L’Épervier – tome 10 – la princesse indienne

la princesse indienne

Scénario : Patrice Pellerin
Dessin : Patrice Pellerin
Éditeur : Quadrants
48 pages
Date de sortie :  Septembre 2020
Genre : aventure, espionnage


« Eh bien, puisque nous sommes …seuls et que vous l’auriez appris un jour ou l’autre… je suis un agent du Roi, capitaine ! »

 

Présentation de l’éditeur

Parvenus entiers au fort de Louisbourg, l’Épervier et son équipage ne rencontrent pas l’apaisement espéré mais sont en proie aux agressions venues de tout bords !
À peine l’Épervier accoste-t-il à Louisbourg qu’il est agressé par le capitaine de Karrer.
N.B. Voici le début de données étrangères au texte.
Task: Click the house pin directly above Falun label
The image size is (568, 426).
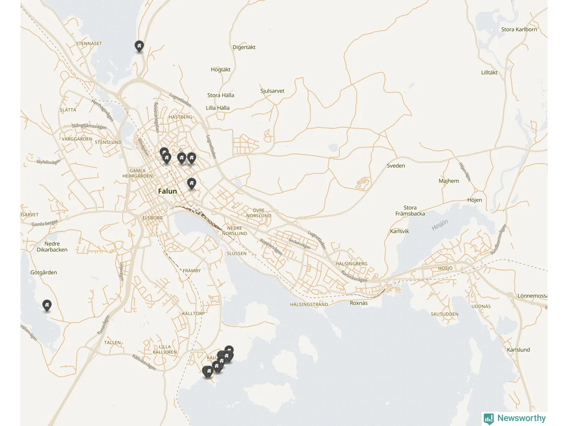Action: [x=191, y=183]
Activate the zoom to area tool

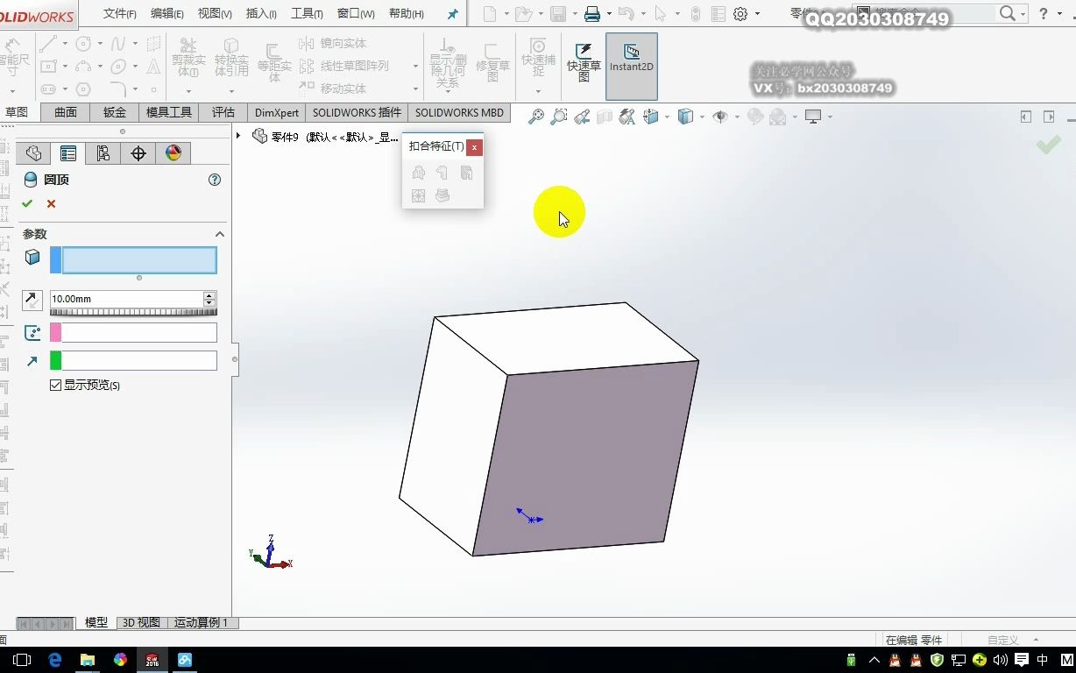click(x=560, y=116)
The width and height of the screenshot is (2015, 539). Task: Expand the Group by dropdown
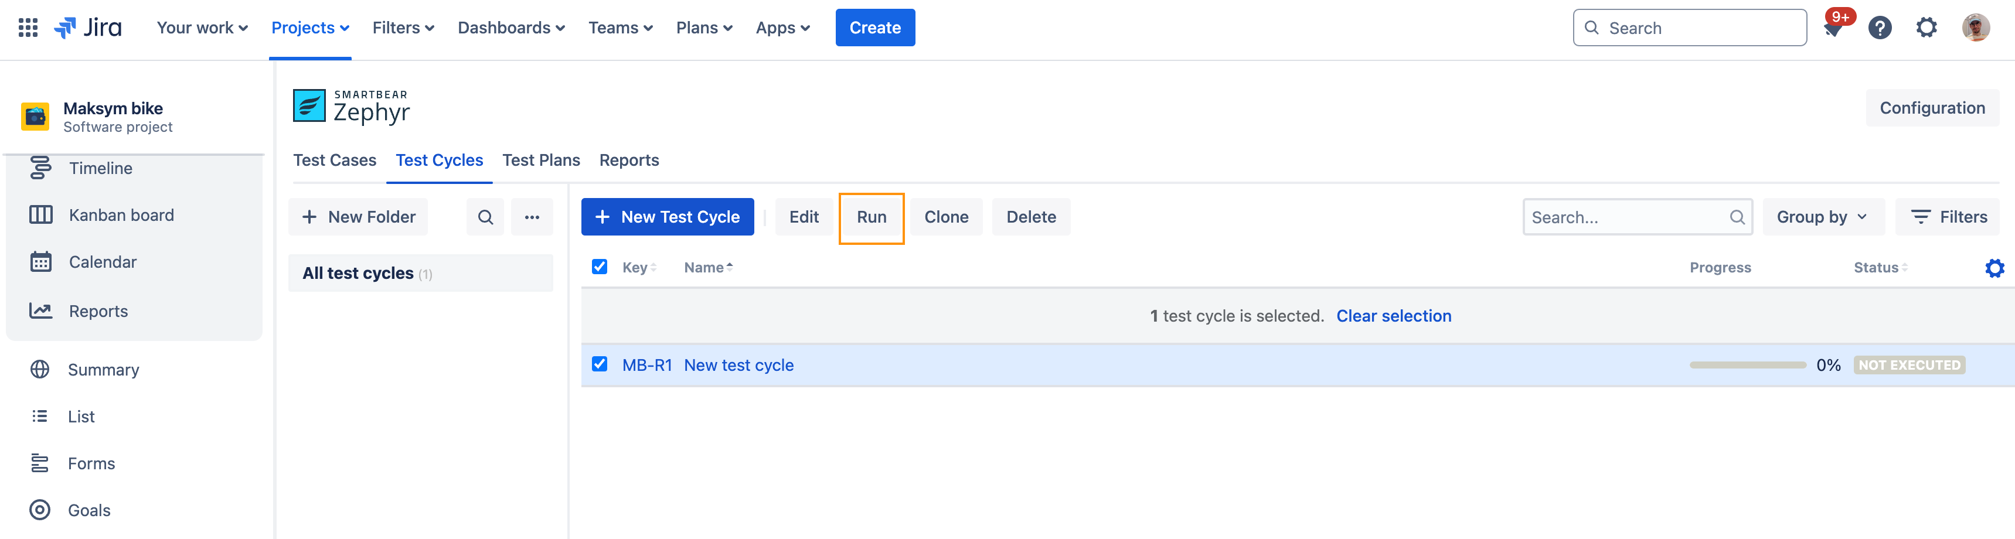coord(1821,217)
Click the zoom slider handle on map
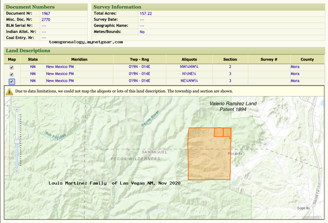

La tension de la traversée n’est pas près de s’apaiser. Cette mission royale devient chaque jour un peu plus difficile. Yann bout d’impatience d’ouvrir sa prochaine lettre de mission, ces ordres que le roi essaime tout au long du voyage pour en garantir le secret et l’issue. Quels dangers recèlent les vastes terres canadiennes inconnues du marin brestois ?

l'épervier t10_pl

 

Mon avis

Suivant le rythme lent du travail d’orfèvre de Patrice Pellerin et des voyages à travers les océans au XVIIIè siècle, nous approchons à petits pas de la fin du second cycle des aventures de l’Épervier. Encore deux tomes à venir et la mission secrète dont est chargé Yann de Kermeur par le Roi Louis XV, sera bouclée.

On en apprend enfin un peu plus sur cette mystérieuse mission qui aura fait courir mille dangers au corsaire et l’aura emmené sur les terres de nos cousins du Québec. Mais, l’intrigue n’en demeure pas moins épaisse et dense. Entre Versailles, la Bretagne et le Canada, les félons ne manquent et les complots vont bon train.

L’évasion est garantie avec cet Épervier. Ce grand feuilleton maritime d’espionnage qui mêle éléments d’Histoire et fiction, nous embarque à chaque fois malgré la densité de l’intrigue et les longs délais entre chaque album (le tome 9 date de 2015). Pour les délais, Patrice Pellerin est tout excusé. Il est le seul maitre à bord et est donc multitâches. De la documentation à la mise en couleur, il fait tout, tout seul. Et quand on voit le niveau de détails et de précision de chaque dessin, on comprend alors les délais.

Toujours aussi plaisant à lire, l’Épervier s’inscrit dans les grandes séries d’aventures historiques parfaitement documentées tant dans le fond que dans la forme.